---- Raw data

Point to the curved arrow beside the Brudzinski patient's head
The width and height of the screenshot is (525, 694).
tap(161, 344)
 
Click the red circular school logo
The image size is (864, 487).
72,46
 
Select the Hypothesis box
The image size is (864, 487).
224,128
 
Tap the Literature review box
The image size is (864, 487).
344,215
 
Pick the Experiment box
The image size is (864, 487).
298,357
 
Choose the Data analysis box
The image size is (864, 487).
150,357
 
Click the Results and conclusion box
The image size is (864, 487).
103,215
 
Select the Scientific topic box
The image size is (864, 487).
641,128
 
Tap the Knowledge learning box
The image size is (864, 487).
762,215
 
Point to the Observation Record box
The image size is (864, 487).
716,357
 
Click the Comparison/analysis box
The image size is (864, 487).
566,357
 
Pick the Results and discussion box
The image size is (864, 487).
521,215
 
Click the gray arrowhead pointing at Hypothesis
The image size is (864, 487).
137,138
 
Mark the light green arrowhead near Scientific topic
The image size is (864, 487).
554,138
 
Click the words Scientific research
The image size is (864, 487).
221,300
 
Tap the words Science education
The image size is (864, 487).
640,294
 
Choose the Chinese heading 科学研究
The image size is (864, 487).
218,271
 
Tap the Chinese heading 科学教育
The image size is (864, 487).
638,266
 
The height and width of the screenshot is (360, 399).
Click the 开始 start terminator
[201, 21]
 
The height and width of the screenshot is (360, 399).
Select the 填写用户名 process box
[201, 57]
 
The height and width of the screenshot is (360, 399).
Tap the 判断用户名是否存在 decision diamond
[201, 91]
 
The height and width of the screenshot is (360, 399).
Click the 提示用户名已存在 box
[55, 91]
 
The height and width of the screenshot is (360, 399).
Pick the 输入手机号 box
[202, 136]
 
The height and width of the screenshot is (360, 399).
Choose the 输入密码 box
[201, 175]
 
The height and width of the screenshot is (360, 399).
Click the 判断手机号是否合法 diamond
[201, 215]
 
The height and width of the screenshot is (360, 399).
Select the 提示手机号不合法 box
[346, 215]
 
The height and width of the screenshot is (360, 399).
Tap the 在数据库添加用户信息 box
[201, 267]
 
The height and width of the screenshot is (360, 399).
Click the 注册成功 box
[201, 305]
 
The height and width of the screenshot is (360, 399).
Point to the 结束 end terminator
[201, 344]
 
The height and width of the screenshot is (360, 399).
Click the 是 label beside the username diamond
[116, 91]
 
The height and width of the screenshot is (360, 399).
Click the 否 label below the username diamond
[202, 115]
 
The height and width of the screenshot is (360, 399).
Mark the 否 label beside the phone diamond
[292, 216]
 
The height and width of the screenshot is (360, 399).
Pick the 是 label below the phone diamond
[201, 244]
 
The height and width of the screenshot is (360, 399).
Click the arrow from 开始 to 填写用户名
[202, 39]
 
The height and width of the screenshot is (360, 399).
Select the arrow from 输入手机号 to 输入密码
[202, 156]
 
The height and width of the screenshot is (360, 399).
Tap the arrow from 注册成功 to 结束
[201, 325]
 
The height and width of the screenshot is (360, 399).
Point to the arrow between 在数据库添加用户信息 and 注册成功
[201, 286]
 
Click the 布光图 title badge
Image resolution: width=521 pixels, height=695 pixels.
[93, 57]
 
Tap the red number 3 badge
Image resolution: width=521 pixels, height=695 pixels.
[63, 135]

--------

**Exercise task**
Transcribe the listing from the line with "Tap the red number 3 badge" up to and including its last line, keeping every character unchanged.

**Result below**
Tap the red number 3 badge
Image resolution: width=521 pixels, height=695 pixels.
[63, 135]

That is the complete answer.